One key for us is to have everything be organized and accessible. We use so many different kinds of flours and nuts and powders (flax, goji berries, hemp seeds, and the like) that hunting around all the time would not be zen at all.

Sauces and Condiments

I really like sauce. And since vegan mayo, sour cream, cream cheese, ranch dressing and the like are pretty processed (and mostly just oil in many cases), we just make our own (mostly from cashews and lemon juice, really) and they are DELICIOUS. For cashew or other nut-based sauces and milks, the instructions often specify the nuts should be soaked overnight. But you can also let them soak for about an hour in hot water.

We keep big jars of nuts right on the counter:

I find that the blender (we have a Vitamix) works better than the food processor for sauces as the final result is smoother.

Here’s a few of our go to sauces:

  • Sour cream – takes 5 minutes (combine nuts, lemon juice, and a few other things in the blender; nutritional yeast optional, but it takes great and adds lots of nutrients).
  • Cream cheese – this is a great butter replacement when making mashed potatoes! And is a great base for frosting, as you’ll see when I start talking about desserts. With the recipe I’ve linked to, I use a lot more lemon juice. You can also do one with yogurt (I use Nancy’s unsweetened soy yogurt, as it’s basically unprocessed and has no sugar).
  • The ranch dressing from this pizza recipe (see more on the pizza bel0w). When we make the pizza, we make lots of extra sauce.
  • Ricotta – this is from the lasagna recipe in the cookbook Vegan for Everybody (which is great). You basically just boil cauliflower and cashews until the cauliflower is tender and then blend it in a food processor with a little salt, pepper, and basil (we omit the oil).

You can find a ton more sauces, gravy, “cheese” sauces, and the like on my Pinterest ingredients board.

Breads

There’s all kinds of bread you can make.
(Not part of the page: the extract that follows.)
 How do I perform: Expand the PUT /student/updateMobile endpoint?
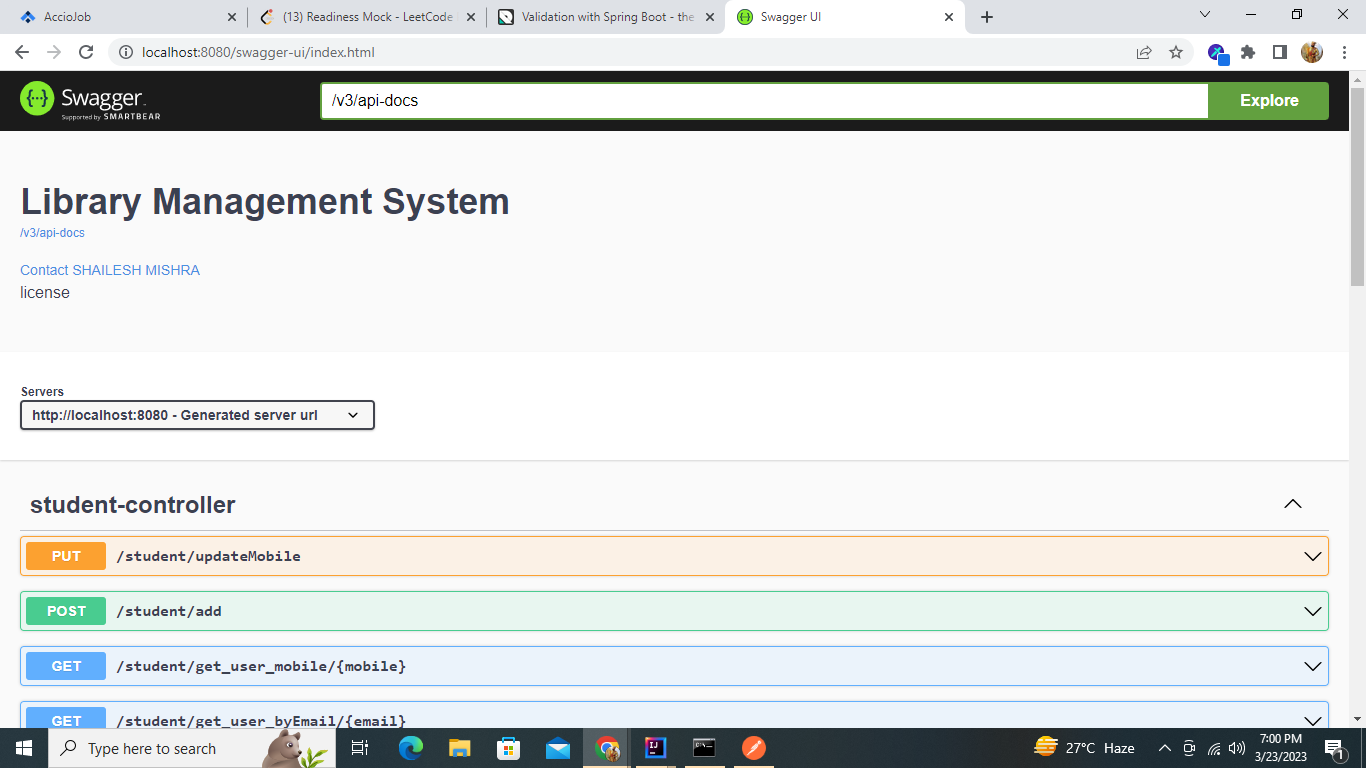click(673, 555)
Most breads you can buy have sugar and oil and dairy or aren’t really whole grain and it can take as much time to read the labels as to just make your own damn bread.

Here are just a few. Some of these call for all-purpose flour, but I generally do a mix of whole wheat flour and some other kind of flour (like chickpea, quinoa, or brown rice) and then add a little gluten. We also sub the oil with apple sauce and generally omit the sugar entirely (or use a little date sugar).

  • pita bread
  • rolls
  • tortillas – super fast and delicious!
  • french bread – we always make a double batch and sometimes make these into hamburger buns
  • pizza dough – super quick and delicious; I quadrupled the last batch and froze some.

Desserts

Look, I made these donuts the other day (although I didn’t have a donut pan so I just made cookie-style lumps covered in frosting; also I made them with cacao powder). I thought they were delicious. Maybe anything tastes good since I haven’t had a “real” donut in so long, I don’t know. But I was basically eating sweet potatoes, dates, and apples and seriously, I might make these again today and just have them for lunch.

Speaking of sweet potato frosting, here’s a chocolate cake recipe that is mostly beets, dates, sweet potatoes, carrots, apples, bananas, and raspberries. (I swapped the maple syrup for whole dates, used cashew cream — see above — for the coconut cream, and skipped the psyllium.)

Regular Food

Here’s what we’ve been making lately:

Here’s dinner we had the other day with sloppy joe’s, mashed potatoes, and an avocado spinach salad:

I’ve got tons more on my Recipes Pinterest board.

Bonus tip: we eat avocados with basically everything. If you’re from California or someplace else where you might have known someone with an avocado tree in their yard, then you know how much better fresh avocados are from store bought ones. We order avocados every week from a farm in California. The two we use are Morro Creek Ranch and Fairview Orchards. (Fairview Orchards also has lemons and other citrus). You can often get dates from Local Harvest.